S B – Les œuvres d’Art sont des productions humaines pour les humains. L’Art n’existe pas plus qu’un juge en perruque et le cacatoès ne se grignote pas à l’apéro. Rimbaud n’a écrit aucun poème avant que je ne le lise; c’est un fait : le monde s’arrête à ce que je touche et c’est moi qui décide de ce qui existe.
P K- Alors ?
S B- Ok pour le 4×4 !
Howard Phillip in « Chéri achète moi un 4×4 ! » Acte IV, Scène IV – Annecy 1997
Destination
L’Art est un phénomène qui se manifeste en dernier lieu comme un événement. La preuve de l’existence d’une œuvre, in fine, n’est pas la présence de l’objet mais l’apparition des sentiments que vit le spectateur à son contact. L’Art préexiste au travail de l’artiste, présupposé sans lequel il ne ferait rien. En travaillant il chercher à enter au pays de l’Art pour en (p)rendre quelque chose. Il crée alors un objet physique ou non qui préserve une flamme du phénomène. L’objet est vivant et ouvert. L’Art émerge de nouveau lors de la rencontre entre un spectateur et une œuvre mais de manière singulière, personnelle, unique et particulière, vraie et fausse, égoïste bien qu’en sympathie avec le Monde et le vivant. Le spectateur, le lecteur, l’auditeur deviennent alors des expérienceurs.
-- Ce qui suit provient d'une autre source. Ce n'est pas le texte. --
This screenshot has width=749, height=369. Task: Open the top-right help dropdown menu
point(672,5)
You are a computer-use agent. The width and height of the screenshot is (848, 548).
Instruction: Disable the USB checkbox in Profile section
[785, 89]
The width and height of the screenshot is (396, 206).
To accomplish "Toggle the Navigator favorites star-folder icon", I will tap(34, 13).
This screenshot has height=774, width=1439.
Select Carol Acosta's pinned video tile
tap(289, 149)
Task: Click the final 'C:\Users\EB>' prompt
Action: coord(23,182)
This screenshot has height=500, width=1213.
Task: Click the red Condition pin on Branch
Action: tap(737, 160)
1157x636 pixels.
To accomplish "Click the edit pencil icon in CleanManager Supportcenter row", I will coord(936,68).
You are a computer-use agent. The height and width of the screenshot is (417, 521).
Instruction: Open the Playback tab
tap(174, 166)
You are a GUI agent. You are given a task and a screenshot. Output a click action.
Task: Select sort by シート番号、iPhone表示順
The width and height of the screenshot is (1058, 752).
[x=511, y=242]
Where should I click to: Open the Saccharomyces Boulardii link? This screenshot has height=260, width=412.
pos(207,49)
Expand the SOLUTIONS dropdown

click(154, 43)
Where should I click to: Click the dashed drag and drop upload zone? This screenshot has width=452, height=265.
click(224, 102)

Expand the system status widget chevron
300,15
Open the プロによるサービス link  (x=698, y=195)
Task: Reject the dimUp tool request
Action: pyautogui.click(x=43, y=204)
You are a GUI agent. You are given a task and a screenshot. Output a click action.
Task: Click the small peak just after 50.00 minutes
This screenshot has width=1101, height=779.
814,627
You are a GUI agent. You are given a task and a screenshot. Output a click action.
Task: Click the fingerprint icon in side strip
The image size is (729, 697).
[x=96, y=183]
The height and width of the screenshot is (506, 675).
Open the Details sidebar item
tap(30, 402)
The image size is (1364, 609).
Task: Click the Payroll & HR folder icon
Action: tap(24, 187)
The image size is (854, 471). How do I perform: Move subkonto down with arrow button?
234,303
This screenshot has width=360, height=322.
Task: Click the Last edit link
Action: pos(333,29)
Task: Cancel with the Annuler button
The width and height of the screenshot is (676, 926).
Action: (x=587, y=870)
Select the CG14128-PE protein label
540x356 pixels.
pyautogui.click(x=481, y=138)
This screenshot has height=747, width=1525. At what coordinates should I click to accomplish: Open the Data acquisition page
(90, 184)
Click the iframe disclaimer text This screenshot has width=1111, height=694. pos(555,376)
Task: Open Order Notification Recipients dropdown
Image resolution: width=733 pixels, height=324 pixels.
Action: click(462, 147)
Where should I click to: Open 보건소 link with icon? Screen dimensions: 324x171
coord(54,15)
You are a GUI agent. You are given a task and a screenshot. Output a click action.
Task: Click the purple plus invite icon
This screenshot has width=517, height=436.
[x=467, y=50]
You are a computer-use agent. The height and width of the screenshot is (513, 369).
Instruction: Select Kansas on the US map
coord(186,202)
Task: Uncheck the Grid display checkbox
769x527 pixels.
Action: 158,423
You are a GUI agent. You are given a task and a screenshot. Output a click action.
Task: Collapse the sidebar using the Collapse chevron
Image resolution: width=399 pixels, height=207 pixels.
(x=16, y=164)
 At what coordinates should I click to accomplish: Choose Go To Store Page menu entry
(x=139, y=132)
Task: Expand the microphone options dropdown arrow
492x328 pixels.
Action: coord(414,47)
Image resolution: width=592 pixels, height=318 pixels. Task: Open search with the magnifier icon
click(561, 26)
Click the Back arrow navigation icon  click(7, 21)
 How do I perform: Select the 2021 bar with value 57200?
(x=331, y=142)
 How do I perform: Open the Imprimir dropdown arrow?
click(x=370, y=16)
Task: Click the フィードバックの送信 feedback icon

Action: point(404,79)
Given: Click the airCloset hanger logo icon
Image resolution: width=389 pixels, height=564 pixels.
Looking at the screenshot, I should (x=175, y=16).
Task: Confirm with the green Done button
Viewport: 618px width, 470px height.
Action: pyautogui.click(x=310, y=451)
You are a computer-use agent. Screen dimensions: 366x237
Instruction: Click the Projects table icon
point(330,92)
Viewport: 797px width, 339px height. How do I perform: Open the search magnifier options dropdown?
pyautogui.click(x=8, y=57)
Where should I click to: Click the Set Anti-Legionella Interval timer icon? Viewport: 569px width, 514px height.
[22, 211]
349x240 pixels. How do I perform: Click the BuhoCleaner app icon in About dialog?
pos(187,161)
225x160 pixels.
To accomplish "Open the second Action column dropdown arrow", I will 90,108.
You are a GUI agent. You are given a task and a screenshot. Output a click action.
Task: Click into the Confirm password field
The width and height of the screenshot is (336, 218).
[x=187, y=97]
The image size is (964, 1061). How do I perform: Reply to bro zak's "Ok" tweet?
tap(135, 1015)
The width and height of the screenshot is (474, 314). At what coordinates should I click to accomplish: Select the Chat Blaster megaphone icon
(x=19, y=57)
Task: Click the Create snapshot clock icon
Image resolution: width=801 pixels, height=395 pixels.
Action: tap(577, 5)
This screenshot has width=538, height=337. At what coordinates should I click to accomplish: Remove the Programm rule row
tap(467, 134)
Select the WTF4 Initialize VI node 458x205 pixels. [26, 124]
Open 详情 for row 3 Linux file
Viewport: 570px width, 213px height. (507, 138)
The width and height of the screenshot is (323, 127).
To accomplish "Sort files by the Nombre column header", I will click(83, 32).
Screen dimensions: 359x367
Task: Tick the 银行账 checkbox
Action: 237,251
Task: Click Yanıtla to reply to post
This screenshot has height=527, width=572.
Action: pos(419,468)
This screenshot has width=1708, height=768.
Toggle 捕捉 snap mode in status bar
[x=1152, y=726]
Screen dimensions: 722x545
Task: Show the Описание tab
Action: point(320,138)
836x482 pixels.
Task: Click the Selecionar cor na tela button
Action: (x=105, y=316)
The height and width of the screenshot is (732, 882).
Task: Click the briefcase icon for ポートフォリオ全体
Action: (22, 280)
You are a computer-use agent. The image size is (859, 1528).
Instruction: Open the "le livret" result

C’est à dire que pour moi le rôle de l’Art n’est ni de flatter nos opinion, avis ou morale ( ça c’est le domaine de la publicité et de la propagande), ni de nous divertir ( ça c’est le travail de l’industrie du divertissement) ni de proposer du beau et encore moins du joli ( là c’est pour les décorateurs) ni de raconter ou de gloser sur un sujet ( la c’est le travail des illustrateurs, des commentateurs ou des intellectuels – toutes disciplines confondues) mais bien de nous plonger dans des univers et des notions qui nous dépassent, de maintenir un lien avec tout ce que notre humanité a dû abandonner pour faire civilisation. L’Art se développe et s’aiguise à mesure de civilisation et pourtant elle reste, dans son essence magique : dans l’acte pour le créateur, dans la contemplation active pour l’experienceur. En Art il n’y a pas de notion de progrès ( chez l’artiste si) bien que le créateur puisse se servir des progrès annexes, ceux issus de la science et accaparés par l’industrie du commerce.
Aussi étrange que cela puisse paraître l’émergence de l’Art ne doit pas tant à une question de forme qu’à la question du faire. C’est le faire qui insuffle un pouvoir dans la forme.
Toute la réflexion sur l’Art peut-être prise par cet angle-miroir, comme une géométrie de symétries où les inverses ne pourraient communiquer, échanger mais seraient en mesure de se contempler. Tout en Art est ce qu’il n’a pas. Le Vivant de l’Art est l’absence. Il est entièrement et par essence artificiel et inerte donc il nous met au naturel, au Vivant. Cet absence n’est pas un vide, il n’est pas à combler ou la place que peut prendre le créateur ou le spectateur, il est en soit un Tout, un magma de potentiels fantomatiques dont certains prennent vie le temps d’une contemplation.
Le créateur a besoin de matière, l’Art d’un corps: l’œuvre.
Le créateur a besoin d’un moteur, l’Art aussi.
L’Art est une chose commune, que l’on a presque en commun. Nous savons tous de quoi nous parlons mais aucun ne saurait le définir.
S’il est difficile, peut-être vain de statuer l’Art il est réel de reconnaître des œuvres. Il fait parti de ces notions floues et certaines comme le Temps, l’Espace, la Vérité ou le Réel. Et l’Art est corrélé à ces notions. Il nous permet par les différents médiums qui l’anime de les vivre pleinement, de baigner dans leurs essences. Un temps lié à l’être, sans écoulement, en dehors de toute causalité ; un espace infini, embrassé d’un coup, relationnel jusque dans l’intime; une vérité non verbale composée d’évènements qui n’en sont qu’un; un réel qui repose sur l’acceptation consentie du fantasme.
Rôles et acteurs
L’Art qui se fait n’est pas l’Art qui se voit. L’Art qui se fait préexiste ; l’Art qui se voit existe, de façon singulière le temps d’une expérience.